Written request: Write out these lines exactly as they are.

-- begin Provided information --

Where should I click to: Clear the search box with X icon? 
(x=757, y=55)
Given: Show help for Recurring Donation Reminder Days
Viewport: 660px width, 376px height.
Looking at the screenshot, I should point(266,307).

-- end Provided information --

Result:
Where should I click to: Clear the search box with X icon? 
(x=757, y=55)
Given: Show help for Recurring Donation Reminder Days
Viewport: 660px width, 376px height.
Looking at the screenshot, I should point(266,307).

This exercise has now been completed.